Recorded data:

--

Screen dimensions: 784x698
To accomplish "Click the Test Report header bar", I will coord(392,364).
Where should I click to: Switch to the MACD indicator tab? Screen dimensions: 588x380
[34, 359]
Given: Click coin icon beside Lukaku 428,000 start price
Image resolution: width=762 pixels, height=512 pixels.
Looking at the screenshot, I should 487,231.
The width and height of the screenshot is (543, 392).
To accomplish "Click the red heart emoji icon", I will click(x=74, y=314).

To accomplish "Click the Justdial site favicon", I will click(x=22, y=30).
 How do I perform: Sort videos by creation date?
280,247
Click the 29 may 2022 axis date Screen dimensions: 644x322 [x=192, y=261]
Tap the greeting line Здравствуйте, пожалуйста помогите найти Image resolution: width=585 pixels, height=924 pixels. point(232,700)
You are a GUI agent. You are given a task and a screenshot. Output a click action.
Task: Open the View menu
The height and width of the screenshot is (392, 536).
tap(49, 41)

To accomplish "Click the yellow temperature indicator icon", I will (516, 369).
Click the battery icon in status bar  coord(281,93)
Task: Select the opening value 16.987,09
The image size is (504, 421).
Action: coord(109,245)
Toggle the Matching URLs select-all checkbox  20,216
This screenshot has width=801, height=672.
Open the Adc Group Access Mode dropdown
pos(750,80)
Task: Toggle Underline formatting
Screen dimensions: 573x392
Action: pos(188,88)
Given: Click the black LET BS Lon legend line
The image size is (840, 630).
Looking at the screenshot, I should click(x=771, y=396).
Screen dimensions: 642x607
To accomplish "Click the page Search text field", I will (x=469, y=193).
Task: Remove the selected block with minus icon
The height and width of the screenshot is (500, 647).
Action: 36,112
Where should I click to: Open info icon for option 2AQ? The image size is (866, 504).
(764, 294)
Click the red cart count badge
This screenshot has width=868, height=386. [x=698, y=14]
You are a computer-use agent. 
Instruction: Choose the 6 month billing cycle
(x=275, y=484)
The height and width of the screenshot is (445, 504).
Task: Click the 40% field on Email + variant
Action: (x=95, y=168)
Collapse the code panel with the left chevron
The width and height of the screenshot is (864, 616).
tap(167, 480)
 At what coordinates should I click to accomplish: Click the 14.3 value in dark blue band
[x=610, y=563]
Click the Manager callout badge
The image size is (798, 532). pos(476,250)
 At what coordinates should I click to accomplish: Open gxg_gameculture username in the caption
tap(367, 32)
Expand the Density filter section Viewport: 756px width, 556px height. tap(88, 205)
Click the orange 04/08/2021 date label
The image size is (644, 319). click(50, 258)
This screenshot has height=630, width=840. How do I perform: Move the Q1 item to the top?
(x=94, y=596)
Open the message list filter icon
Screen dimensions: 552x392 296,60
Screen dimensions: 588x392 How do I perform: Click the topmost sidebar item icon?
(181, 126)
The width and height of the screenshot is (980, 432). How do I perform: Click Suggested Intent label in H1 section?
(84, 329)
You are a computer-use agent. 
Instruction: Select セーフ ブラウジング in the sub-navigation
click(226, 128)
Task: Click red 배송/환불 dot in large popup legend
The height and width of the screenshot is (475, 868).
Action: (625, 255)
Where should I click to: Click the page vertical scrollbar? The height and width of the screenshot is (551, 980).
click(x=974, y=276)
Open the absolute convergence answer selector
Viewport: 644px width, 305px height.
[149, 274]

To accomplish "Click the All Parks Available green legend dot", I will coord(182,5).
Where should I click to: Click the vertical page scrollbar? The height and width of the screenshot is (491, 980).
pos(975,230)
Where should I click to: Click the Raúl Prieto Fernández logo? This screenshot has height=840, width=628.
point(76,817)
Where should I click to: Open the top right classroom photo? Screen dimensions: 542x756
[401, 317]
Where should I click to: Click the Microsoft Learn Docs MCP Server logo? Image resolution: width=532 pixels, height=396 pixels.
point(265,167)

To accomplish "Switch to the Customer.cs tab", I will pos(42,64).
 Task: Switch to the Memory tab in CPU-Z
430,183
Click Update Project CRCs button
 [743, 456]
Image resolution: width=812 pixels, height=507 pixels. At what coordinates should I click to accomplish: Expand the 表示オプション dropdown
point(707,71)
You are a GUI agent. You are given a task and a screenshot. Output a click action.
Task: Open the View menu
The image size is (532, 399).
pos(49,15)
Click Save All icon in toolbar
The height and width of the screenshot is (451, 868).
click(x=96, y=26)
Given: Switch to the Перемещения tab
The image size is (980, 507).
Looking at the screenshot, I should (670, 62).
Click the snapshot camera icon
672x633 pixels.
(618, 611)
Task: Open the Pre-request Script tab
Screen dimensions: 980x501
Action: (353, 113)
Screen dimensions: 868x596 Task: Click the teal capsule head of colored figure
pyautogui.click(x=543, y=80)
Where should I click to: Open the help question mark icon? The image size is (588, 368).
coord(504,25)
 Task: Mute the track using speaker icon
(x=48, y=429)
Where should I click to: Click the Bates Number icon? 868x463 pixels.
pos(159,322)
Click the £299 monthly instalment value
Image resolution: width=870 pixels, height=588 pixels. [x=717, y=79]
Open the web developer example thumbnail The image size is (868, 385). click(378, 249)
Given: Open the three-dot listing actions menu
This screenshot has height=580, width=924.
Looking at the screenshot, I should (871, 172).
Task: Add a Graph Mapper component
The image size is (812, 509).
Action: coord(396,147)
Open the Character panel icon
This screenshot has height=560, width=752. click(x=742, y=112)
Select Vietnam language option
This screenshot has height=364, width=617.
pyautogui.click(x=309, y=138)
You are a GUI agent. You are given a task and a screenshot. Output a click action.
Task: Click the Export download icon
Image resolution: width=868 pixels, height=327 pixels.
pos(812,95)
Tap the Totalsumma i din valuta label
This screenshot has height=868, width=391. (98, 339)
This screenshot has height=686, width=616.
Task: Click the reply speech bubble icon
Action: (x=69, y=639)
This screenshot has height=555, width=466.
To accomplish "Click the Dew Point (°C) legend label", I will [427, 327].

--

**EXERCISE REQUIREMENTS**
Looking at the data above, return every line from the one with "Screen dimensions: 588x392" down to the one with "Task: Click red", exactly and inclusively.

**YOUR SOLUTION**
Screen dimensions: 588x392 How do I perform: Click the topmost sidebar item icon?
(181, 126)
The width and height of the screenshot is (980, 432). How do I perform: Click Suggested Intent label in H1 section?
(84, 329)
You are a computer-use agent. 
Instruction: Select セーフ ブラウジング in the sub-navigation
click(226, 128)
Task: Click red 배송/환불 dot in large popup legend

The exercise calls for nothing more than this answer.